Fourth, as the first Korean Cultural Centre in Africa, it will expand its area of activity throughout Africa beyond Nigeria. As mentioned earlier, cultural promotion using digital technology and collaboration between Korean and African cultural performance teams will create greater synergy in cultural events. In particular, sending Nigerian K-POP dance teams that achieved excellent results in the past K-POP World Festivals to perform in nearby African countries more frequently will enhance the level of intimacy in many countries in Africa beyond the friendship between Korea and Nigeria.

Fifth, KCCN will play its role as a bridge to vitalize exchanges between artists in both countries. One of the best ways to understand each other’s cultures is to meet often and spend time together. Until now, KCCN has not been able to provide such occasion frequently for artists of both countries for certain limitations and has not been able to satisfy the artists’ will to make cultural exchanges. If artists of both countries visit each other’s country to learn and understand each other’s culture by combining with their own cultures, it will aid the development of both countries’ cultures rapidly.

Lastly, it will create the environment for citizens of both countries to promote each other’s culture voluntarily to produce as many ‘honorary cultural ambassadors’ as possible in both countries. The Janggu class offered in Lagos consists of only Nigerians, including the instructor. They voluntarily learned and started the class simply because they liked the Korean traditional instrument, and produced over 100 graduates until now. They participate in local festivals throughout Nigeria and promote Korean Janggu, and sometimes combine it with Nigerian traditional instruments, eliciting a massive response from citizens. Such voluntary promotion is the biggest asset in vitalizing cultural exchange.

The world is changing rapidly day by day due to the development of IT, AI technology, etc. The speed of change also is reduced significantly from yearly basis to monthly, weekly, or daily basis, and it is becoming more difficult to predict the future.

The new upcoming 10 years that KCCN wants to face will be completely different from what it experienced in the last 10 years.

However, what may never change is the human nature to satisfy cultural demand. Its form has changed based on time and place, but its essence has continued until now. Now, culture has become an essential item of our lives.

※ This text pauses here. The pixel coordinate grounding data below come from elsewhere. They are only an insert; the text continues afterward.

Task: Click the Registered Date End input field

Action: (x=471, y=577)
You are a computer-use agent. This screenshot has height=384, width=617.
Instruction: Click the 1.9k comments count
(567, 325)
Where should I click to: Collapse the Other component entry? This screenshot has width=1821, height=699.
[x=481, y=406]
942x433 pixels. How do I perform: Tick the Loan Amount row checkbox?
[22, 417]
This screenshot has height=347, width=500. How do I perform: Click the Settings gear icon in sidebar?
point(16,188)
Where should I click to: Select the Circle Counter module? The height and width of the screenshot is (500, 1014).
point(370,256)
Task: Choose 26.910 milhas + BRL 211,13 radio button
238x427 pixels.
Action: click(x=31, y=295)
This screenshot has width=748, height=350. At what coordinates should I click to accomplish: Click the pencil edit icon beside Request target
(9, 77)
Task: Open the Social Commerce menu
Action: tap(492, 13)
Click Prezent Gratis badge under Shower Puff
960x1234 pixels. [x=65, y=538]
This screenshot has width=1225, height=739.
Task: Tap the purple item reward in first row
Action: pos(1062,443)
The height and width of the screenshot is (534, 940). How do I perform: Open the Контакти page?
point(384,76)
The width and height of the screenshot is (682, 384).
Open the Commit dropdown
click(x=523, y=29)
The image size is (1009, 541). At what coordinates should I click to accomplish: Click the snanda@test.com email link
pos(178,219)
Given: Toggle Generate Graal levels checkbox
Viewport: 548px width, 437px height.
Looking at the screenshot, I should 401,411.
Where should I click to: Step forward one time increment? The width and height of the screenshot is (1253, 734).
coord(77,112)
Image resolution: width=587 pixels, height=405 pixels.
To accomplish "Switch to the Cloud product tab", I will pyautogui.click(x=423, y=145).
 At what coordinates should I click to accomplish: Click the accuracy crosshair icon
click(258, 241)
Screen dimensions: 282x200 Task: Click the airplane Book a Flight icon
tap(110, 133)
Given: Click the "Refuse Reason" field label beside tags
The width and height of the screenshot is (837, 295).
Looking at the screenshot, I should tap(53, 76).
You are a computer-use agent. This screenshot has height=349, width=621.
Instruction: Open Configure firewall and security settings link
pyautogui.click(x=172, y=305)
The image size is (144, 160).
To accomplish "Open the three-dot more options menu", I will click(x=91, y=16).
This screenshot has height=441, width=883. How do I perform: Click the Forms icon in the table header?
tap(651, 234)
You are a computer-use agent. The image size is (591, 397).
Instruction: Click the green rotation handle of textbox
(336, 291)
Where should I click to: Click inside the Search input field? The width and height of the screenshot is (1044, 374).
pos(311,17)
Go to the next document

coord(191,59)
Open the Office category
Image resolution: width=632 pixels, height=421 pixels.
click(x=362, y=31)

As mentioned earlier, cultural exchange is the best means of communication, and a catalyst of cultural industrial revival.

In the last 10 years, KCCN has been making great efforts for Korea-Nigeria cultural exchange and achieved great results. Such results would never have been possible without the participation and cooperation of Nigerian citizens. The subject of cultural exchange is the citizens of Korea and Nigeria.

KCCN will not settle for the results of the last 10 years, but will move forward for the next 10 years – hand in hand with the people of Nigeria.

Jin Su is the Director Of Korean Cultural Centre, Nigeria.